Susan Musgrave wrote, “Poets and writers, lovers, those who have lost someone they love, anyone who has ever had the feeling that life is not fair will find something to take away with them from this book.”
James Clarke, a retired Justice of the Supreme Court of Ontario, powered to the brain with law, bearing judicial robes heavy with humanity, softens the lethally inexplicable with poetic justice, sentencing sensibility to the ambiguity of ellipse: poetry.
Suicide! Blind side! A mountain of kisses, caresses, strokes, laughter, dinner, lunches, sickness, health, smile … this is not a one-note poet. Other poems emanate liquid irony, for all the flotsam that washed up to the bench of justice where James Clarke earned his money.
James Clarke has come a long way from Monday, August 16, 1965 when, as a Cobourg town councillor, he rose in council chambers and recited,
The problem of glass is very wide,
It would take the council years to decide;
I therefore move with thought profound
That we send it back to Owen Sound.
Owen Sound council had written to Cobourg soliciting support to arrest the practice of soft drink vendors selling their product in containers that litter beaches. Mayor Jack Heenan added that “there were far too many drinking on the beaches and many under legal age.”
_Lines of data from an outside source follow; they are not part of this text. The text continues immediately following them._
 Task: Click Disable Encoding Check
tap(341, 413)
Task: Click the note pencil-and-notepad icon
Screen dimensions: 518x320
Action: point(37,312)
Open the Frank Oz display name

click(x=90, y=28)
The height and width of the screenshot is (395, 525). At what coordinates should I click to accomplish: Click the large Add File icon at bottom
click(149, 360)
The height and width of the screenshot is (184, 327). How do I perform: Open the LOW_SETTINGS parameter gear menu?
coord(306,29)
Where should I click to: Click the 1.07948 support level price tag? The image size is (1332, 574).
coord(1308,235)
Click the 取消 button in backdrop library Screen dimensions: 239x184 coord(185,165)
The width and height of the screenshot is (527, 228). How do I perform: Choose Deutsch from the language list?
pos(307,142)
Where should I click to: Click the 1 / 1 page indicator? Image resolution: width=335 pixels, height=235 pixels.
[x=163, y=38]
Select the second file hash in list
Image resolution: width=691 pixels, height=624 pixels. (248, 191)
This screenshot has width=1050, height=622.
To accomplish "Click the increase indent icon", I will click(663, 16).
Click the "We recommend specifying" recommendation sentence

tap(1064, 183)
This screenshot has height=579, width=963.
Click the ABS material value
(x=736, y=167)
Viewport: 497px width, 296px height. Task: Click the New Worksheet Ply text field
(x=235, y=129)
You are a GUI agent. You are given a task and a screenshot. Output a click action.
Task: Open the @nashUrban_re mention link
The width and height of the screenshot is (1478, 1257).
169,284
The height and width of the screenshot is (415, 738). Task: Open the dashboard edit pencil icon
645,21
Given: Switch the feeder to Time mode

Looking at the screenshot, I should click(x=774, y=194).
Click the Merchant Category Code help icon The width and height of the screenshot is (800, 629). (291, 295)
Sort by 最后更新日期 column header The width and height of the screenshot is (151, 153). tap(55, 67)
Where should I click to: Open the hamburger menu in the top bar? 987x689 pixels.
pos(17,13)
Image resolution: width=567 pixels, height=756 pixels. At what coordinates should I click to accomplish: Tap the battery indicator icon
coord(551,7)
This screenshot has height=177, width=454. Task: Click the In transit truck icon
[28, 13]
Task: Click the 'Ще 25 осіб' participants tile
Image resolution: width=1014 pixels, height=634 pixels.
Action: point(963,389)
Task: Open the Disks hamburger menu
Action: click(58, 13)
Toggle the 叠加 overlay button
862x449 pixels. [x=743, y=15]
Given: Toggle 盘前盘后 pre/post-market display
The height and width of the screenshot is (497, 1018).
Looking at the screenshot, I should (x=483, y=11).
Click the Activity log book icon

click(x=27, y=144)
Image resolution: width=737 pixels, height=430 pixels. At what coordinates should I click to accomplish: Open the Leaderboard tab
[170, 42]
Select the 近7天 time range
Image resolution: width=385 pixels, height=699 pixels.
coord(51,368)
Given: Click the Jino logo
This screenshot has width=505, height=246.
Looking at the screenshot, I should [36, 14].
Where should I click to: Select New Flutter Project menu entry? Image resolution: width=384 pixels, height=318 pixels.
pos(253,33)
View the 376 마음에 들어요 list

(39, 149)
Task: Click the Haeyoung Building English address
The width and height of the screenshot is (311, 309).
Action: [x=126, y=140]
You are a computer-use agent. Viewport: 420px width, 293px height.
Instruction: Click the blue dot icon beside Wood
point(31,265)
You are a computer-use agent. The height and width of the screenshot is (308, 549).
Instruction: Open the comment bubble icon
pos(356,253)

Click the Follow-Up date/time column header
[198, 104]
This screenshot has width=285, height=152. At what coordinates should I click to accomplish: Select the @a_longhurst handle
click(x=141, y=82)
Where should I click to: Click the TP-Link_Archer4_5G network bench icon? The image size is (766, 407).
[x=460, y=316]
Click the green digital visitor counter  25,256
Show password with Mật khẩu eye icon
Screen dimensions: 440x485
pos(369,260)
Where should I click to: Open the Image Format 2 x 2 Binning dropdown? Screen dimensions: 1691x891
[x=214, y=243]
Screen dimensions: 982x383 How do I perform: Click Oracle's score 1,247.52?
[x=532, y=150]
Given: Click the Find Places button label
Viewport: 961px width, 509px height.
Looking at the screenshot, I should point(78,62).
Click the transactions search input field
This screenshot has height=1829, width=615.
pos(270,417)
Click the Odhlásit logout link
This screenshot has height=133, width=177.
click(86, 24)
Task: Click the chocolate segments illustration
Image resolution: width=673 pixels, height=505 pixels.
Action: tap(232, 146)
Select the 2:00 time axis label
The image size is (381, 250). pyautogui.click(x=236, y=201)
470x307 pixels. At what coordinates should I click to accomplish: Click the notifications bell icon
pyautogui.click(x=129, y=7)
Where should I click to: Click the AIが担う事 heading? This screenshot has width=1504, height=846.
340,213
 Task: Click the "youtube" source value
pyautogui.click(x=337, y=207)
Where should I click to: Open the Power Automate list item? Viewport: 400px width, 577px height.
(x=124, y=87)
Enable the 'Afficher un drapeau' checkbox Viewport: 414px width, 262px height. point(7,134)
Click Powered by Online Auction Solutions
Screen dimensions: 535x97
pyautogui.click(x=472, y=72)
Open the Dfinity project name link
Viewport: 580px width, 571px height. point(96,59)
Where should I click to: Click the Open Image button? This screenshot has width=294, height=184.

Poet Clarke has abandoned those doggerel days of summer and matured into a splendid poet who writes with muscular austerity, strengthening his poetry while adroitly pumping irony for all it’s worth. How else to explain the insouciance of his 2002 book of poetry, entitled, How To Bribe a Judge, with an introduction written by Edward L. Greenspan.
It is described as “A book of poems for justified sinners and reprobates alike, this collection of poetry, written by a Justice of the Ontario Court, offers insights on the act of court room sentencing and explores mercy and tolerance strained by wisdom.
Dreamworks contains selected poems but a tragic thread runs through the anthology. In a violent outrage against life, his wife had suicided over Niagara Falls. This act resonates throughout many of his poems, just as my father’s suicide resonates through my poetry.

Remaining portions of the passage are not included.